▸ The task: The line that contains "Task: Click the LinkedIn icon in main toolbar" marks the start. Please set it down, with every later line of the data, exactly and without pictures.
── Materials provided
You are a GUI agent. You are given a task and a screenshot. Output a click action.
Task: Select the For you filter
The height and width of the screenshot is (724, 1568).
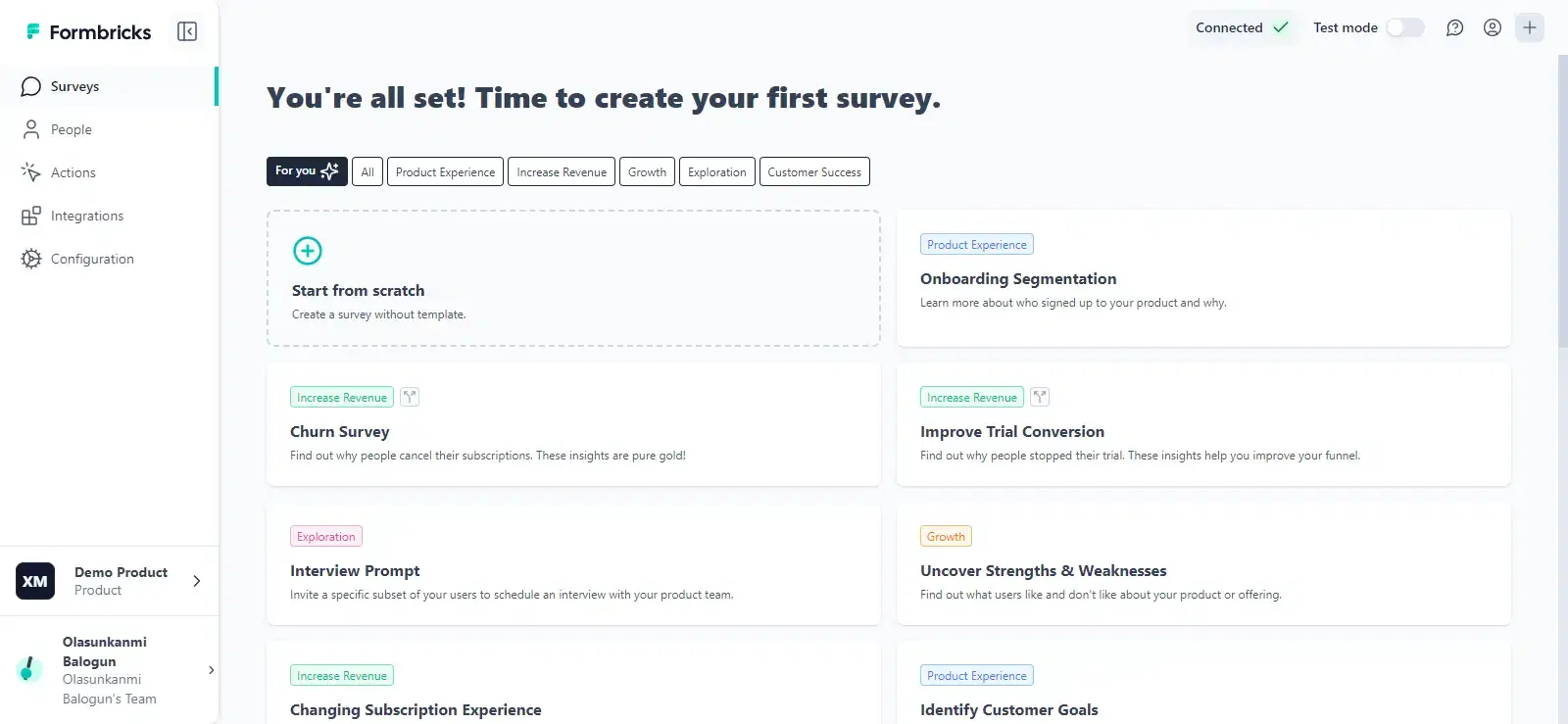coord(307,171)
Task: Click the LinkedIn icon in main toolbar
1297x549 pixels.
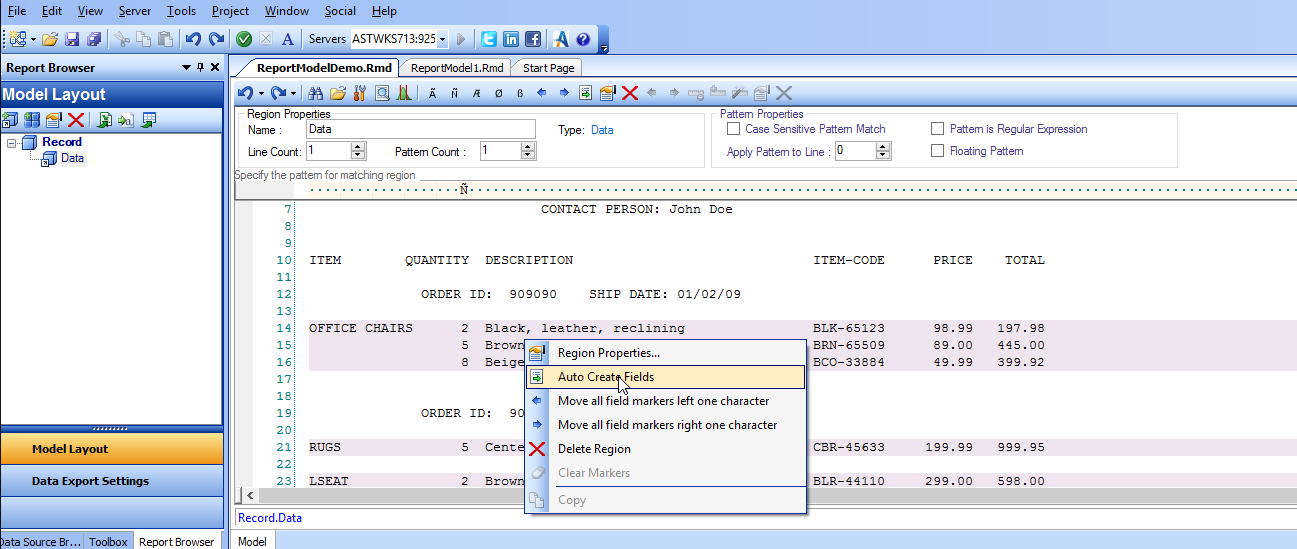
────
▸ Output for this exercise:
Task: Click the LinkedIn icon in main toolbar
1297x549 pixels.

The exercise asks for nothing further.